## Instructions to follow
Please say how many lines in the records below contain the word "click", giving the number alone.

>>>>

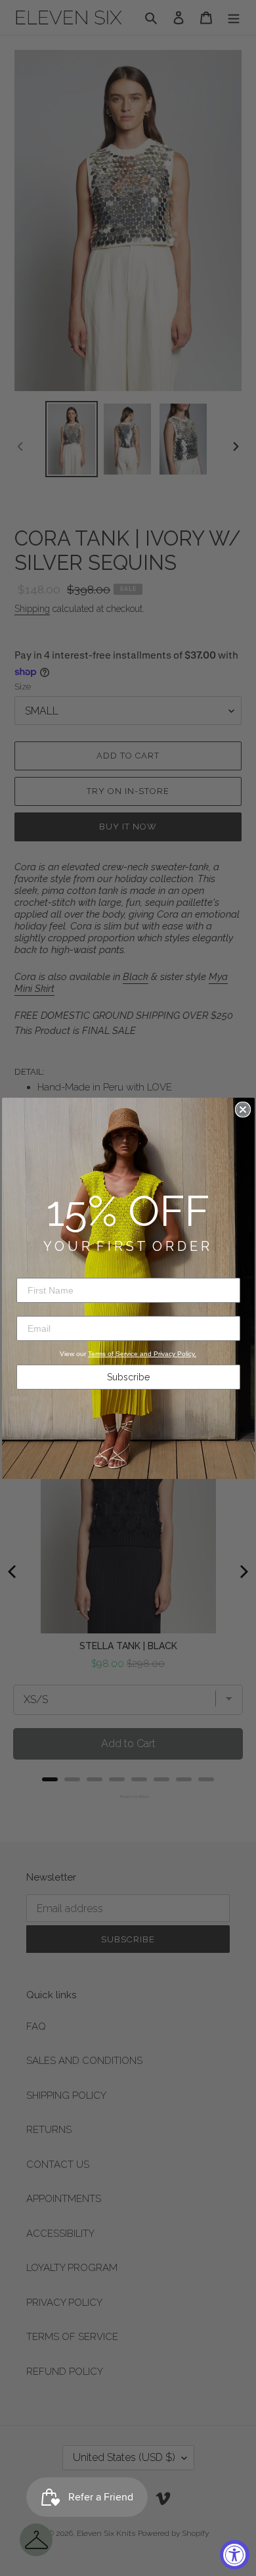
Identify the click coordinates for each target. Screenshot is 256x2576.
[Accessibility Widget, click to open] (234, 2554)
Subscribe (128, 1377)
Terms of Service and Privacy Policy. (142, 1353)
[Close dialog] (242, 1109)
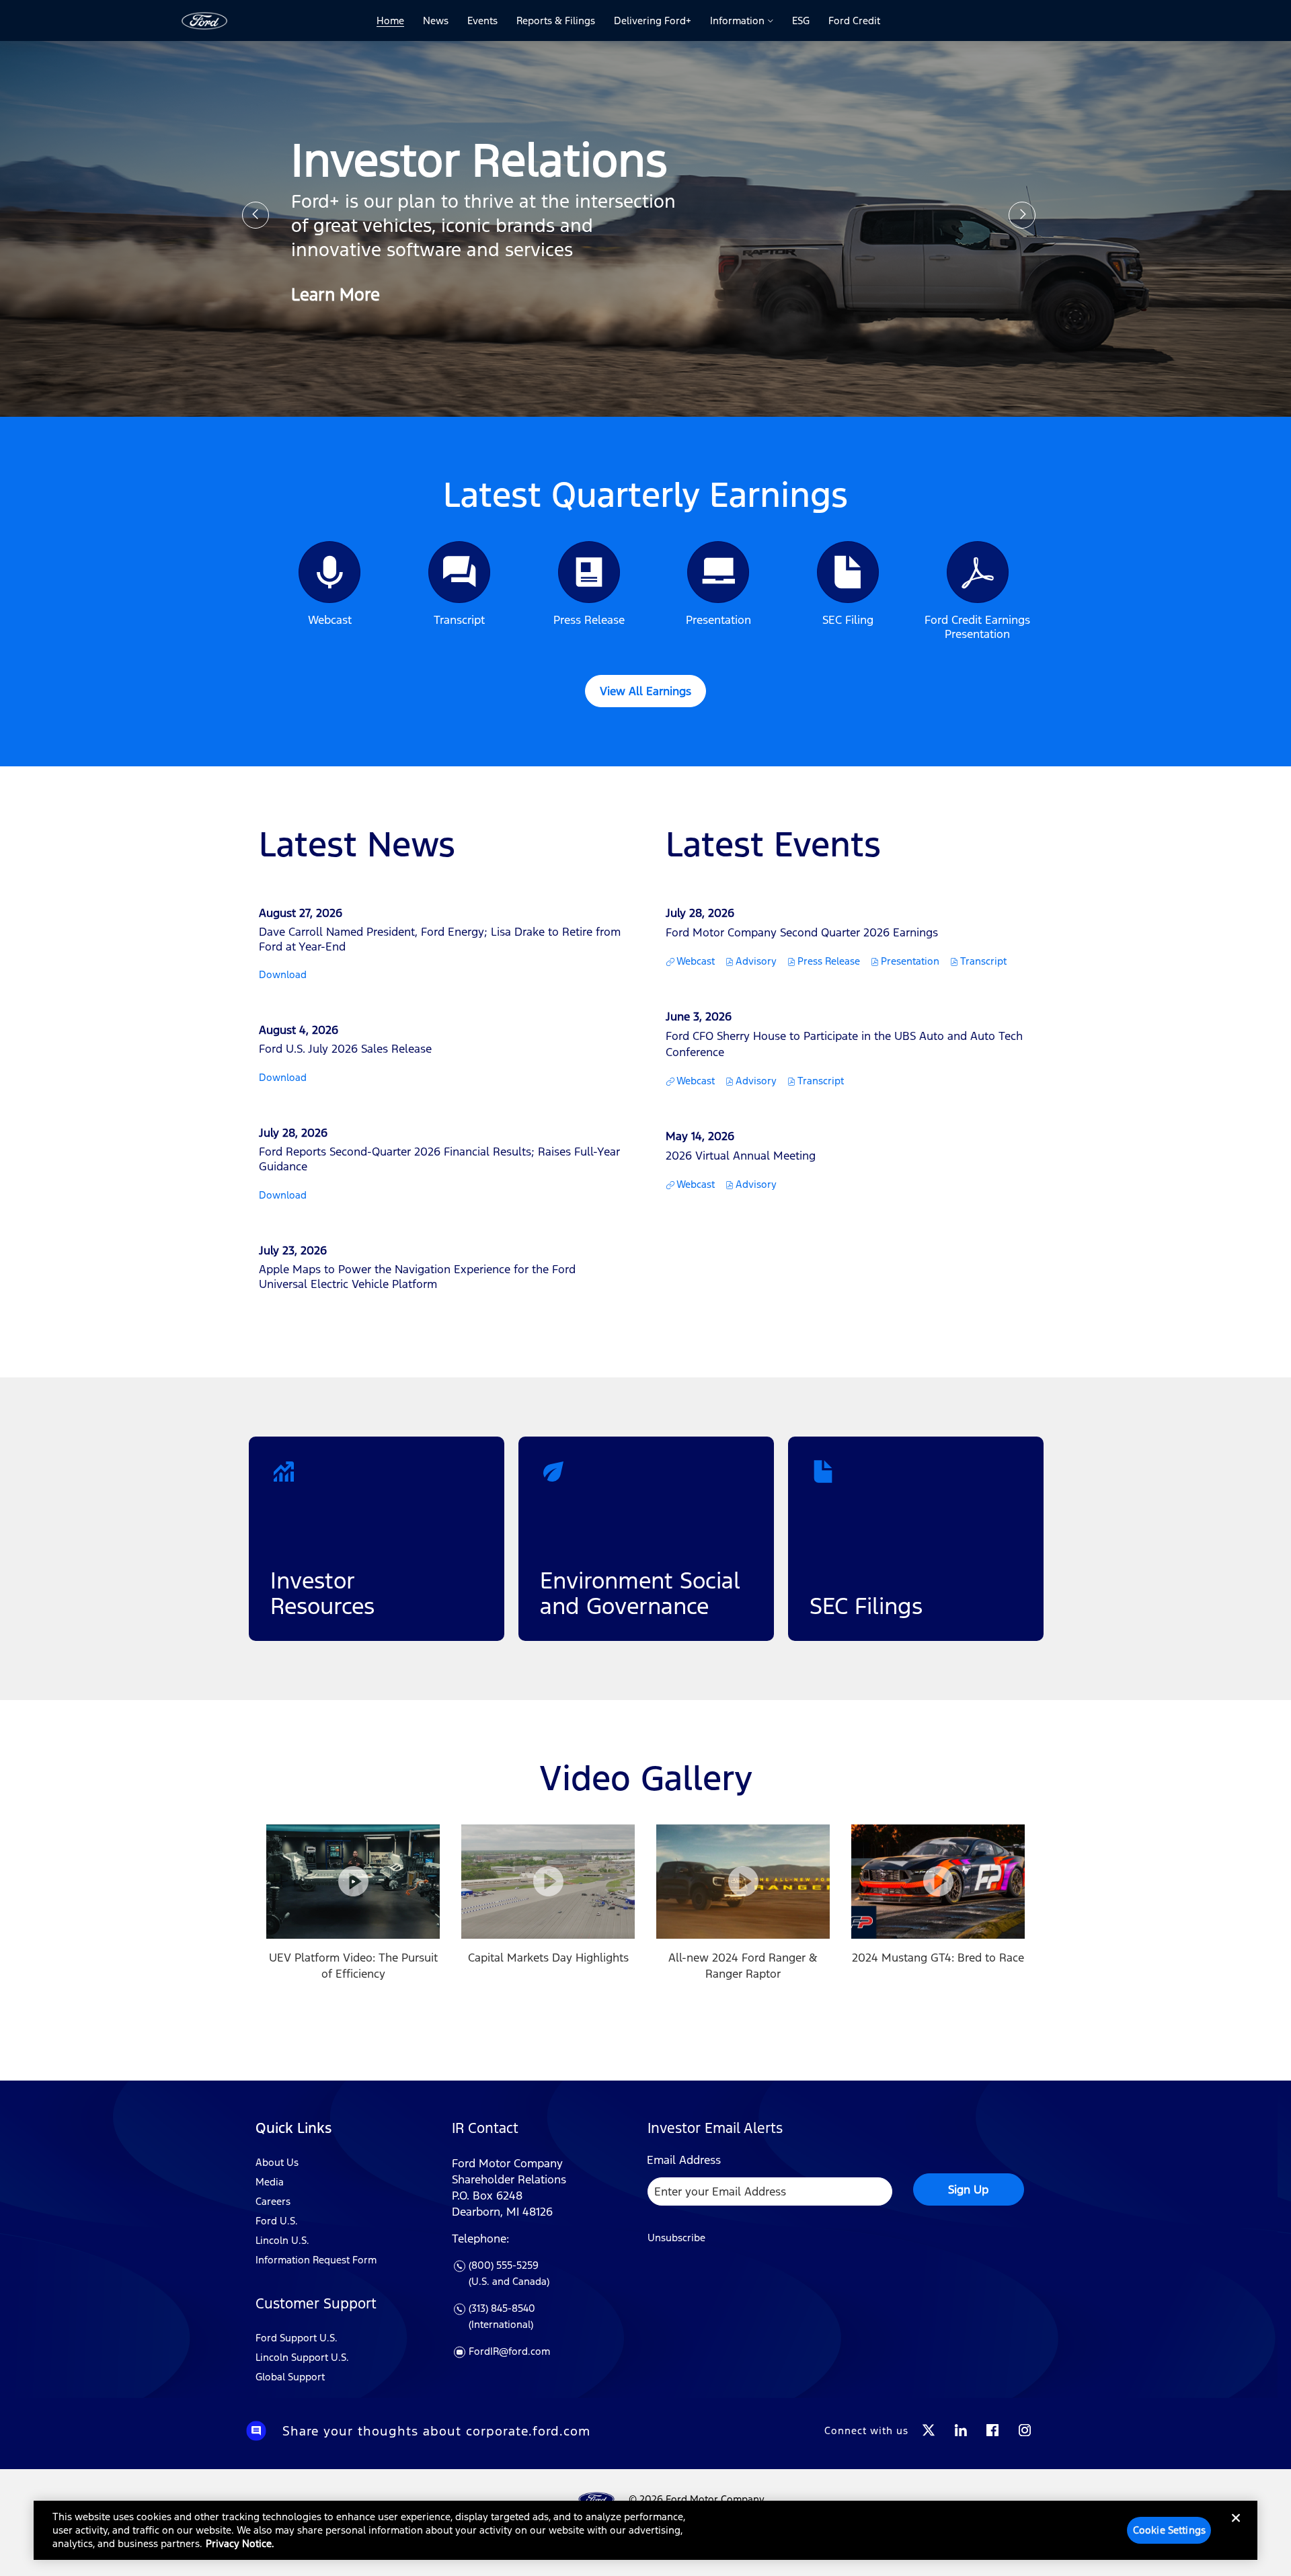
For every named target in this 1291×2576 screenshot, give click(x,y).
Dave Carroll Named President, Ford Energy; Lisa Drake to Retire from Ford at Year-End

<<<<

## Final answer
3